Copy the lines below word for word, leaving out the pictures.
___
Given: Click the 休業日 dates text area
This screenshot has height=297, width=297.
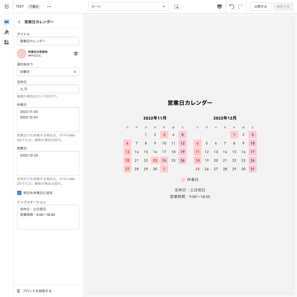Looking at the screenshot, I should point(48,120).
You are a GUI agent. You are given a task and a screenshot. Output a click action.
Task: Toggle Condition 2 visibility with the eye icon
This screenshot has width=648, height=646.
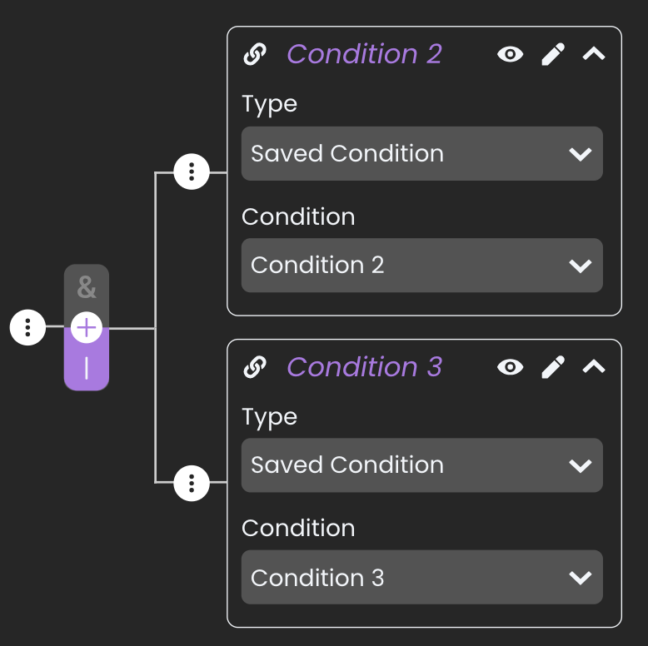(x=510, y=54)
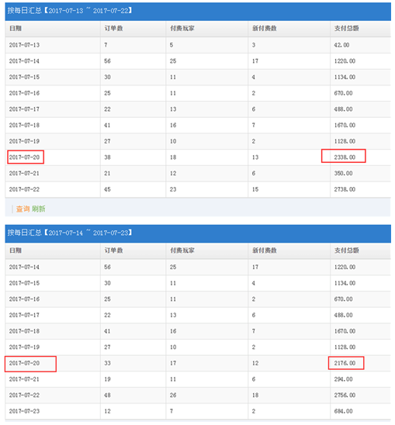The height and width of the screenshot is (425, 395).
Task: Click 支付总额 column header in second table
Action: 346,251
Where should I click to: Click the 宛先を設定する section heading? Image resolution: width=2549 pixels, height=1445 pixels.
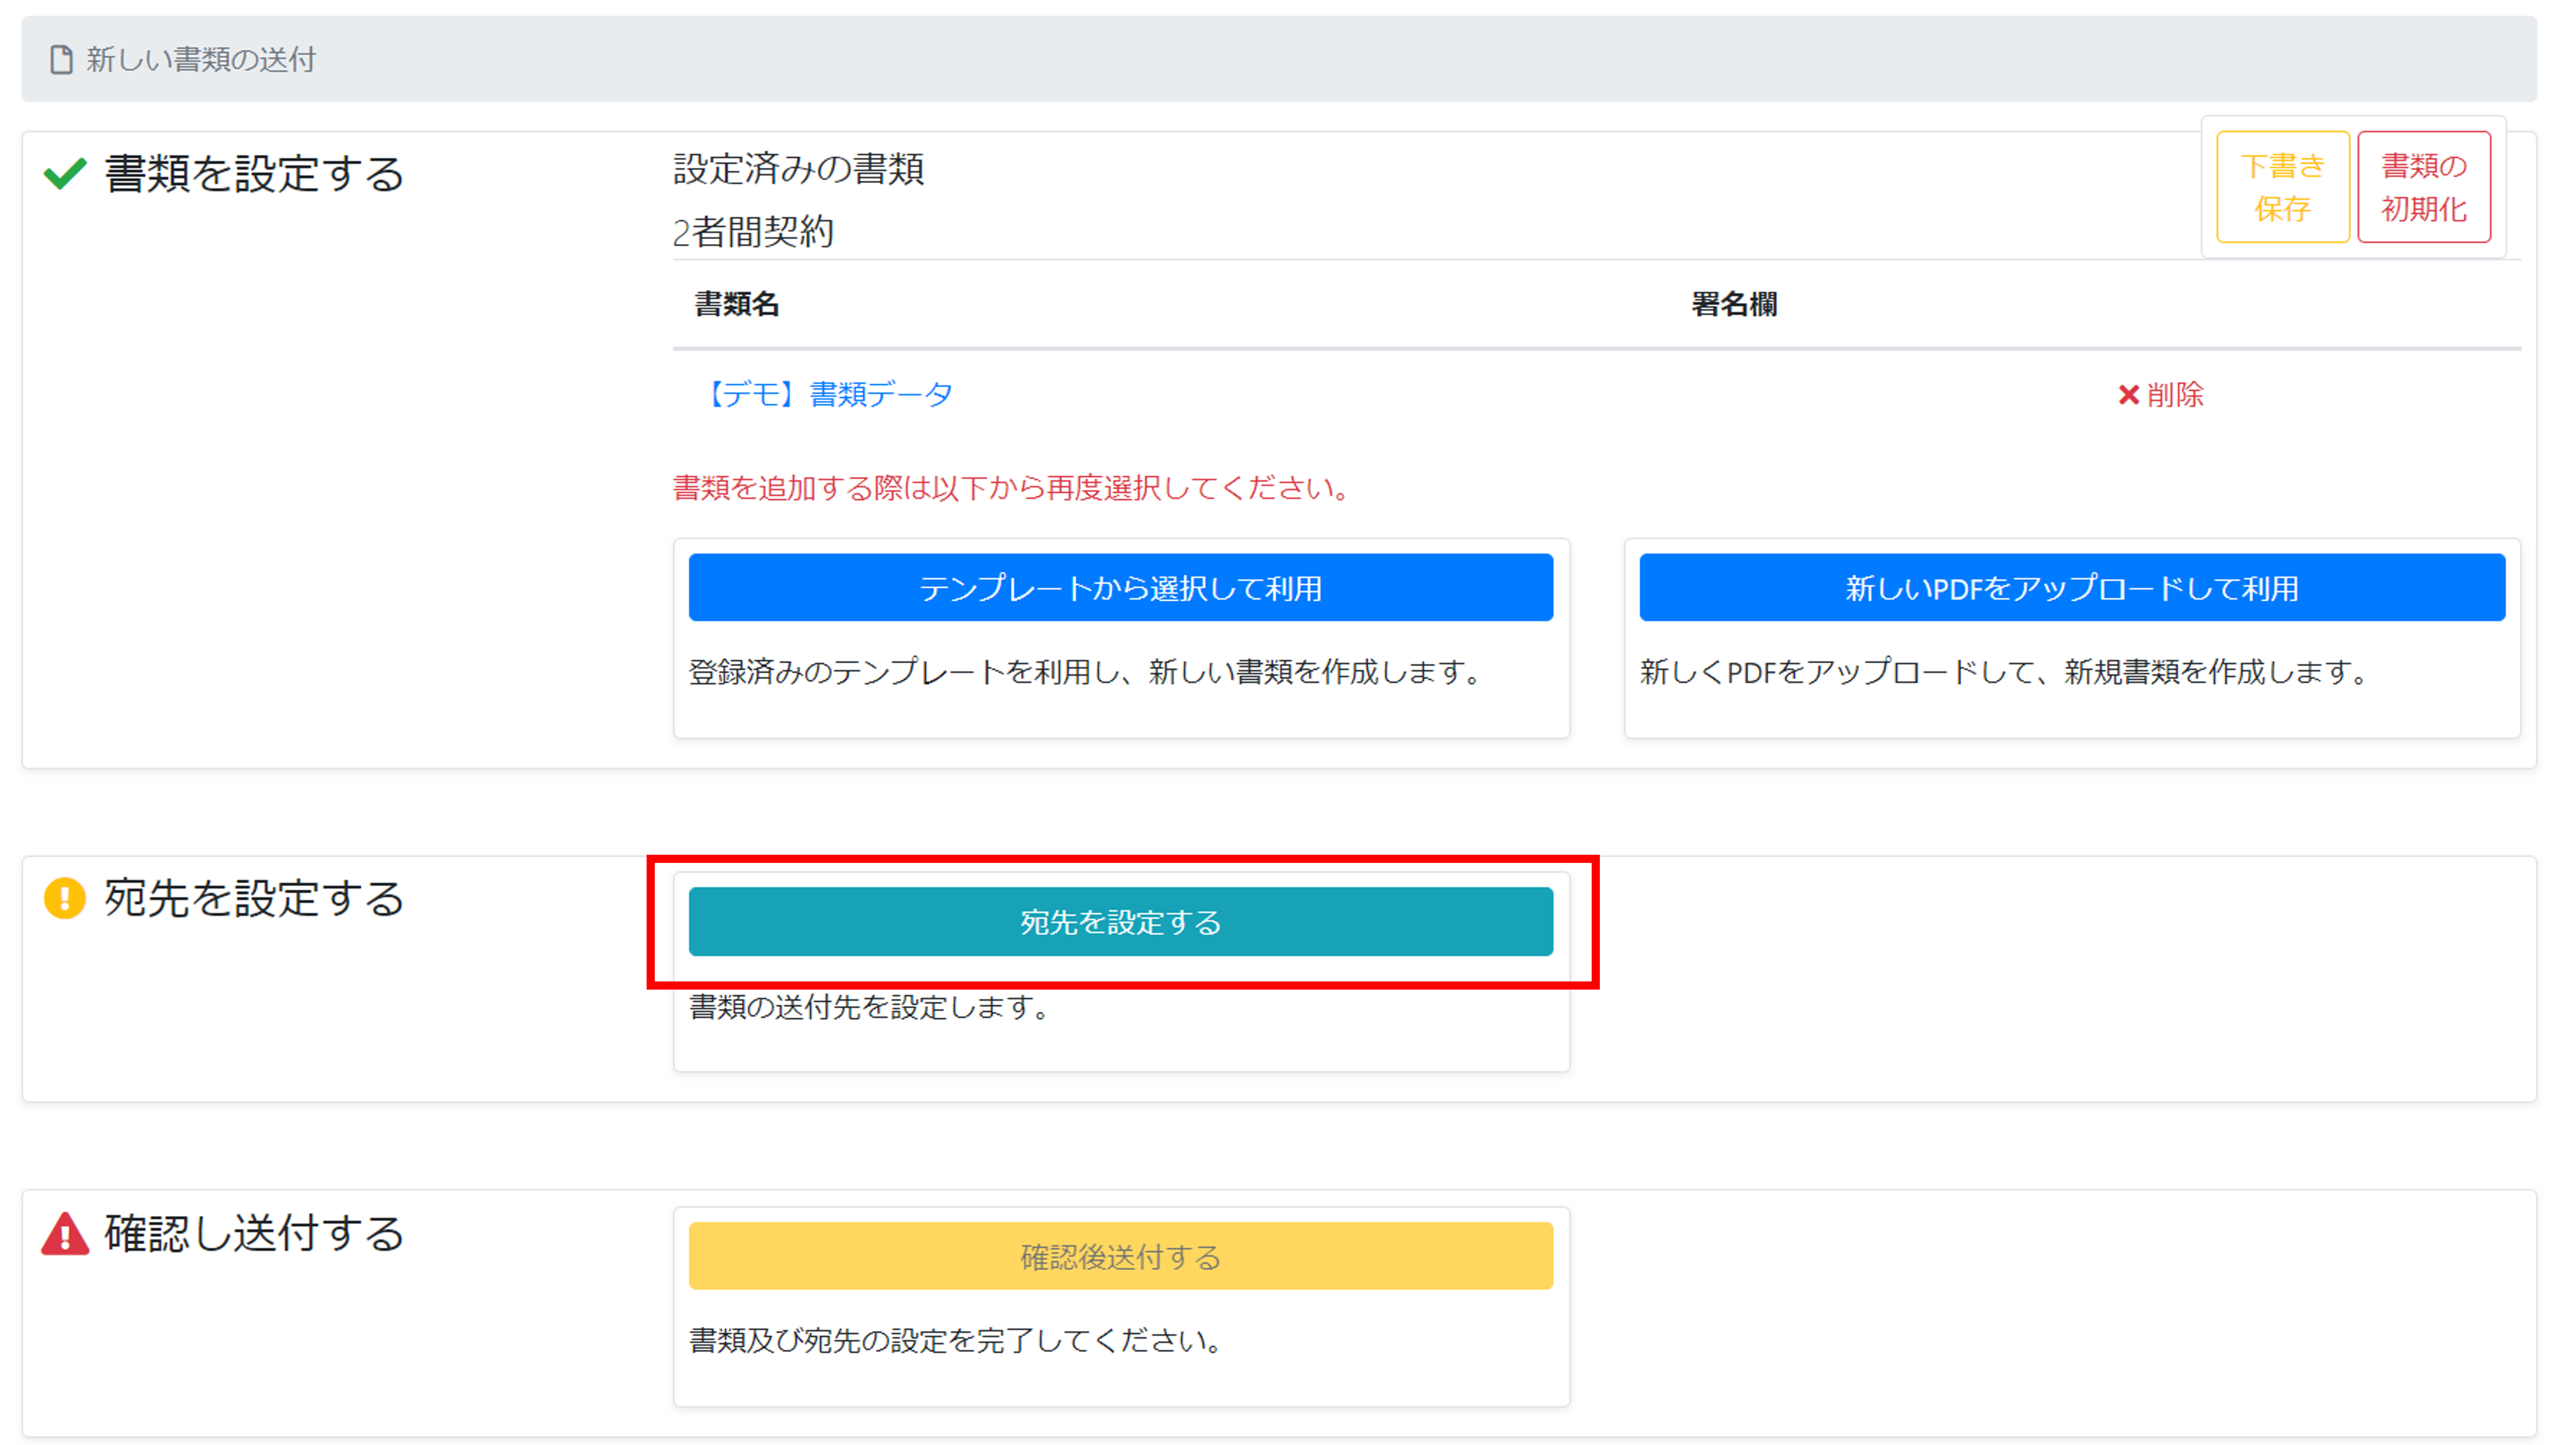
___
### Answer:
Given: Click the 休業日 dates text area
This screenshot has height=297, width=297.
Looking at the screenshot, I should point(48,120).
You are a GUI agent. You are given a task and a screenshot. Output a click action.
Task: Toggle Condition 2 visibility with the eye icon
This screenshot has width=648, height=646.
(x=510, y=54)
The height and width of the screenshot is (425, 395).
Task: Click 支付总额 column header in second table
Action: 346,251
Where should I click to: Click the 宛先を設定する section heading? Image resolution: width=2549 pixels, height=1445 pixels.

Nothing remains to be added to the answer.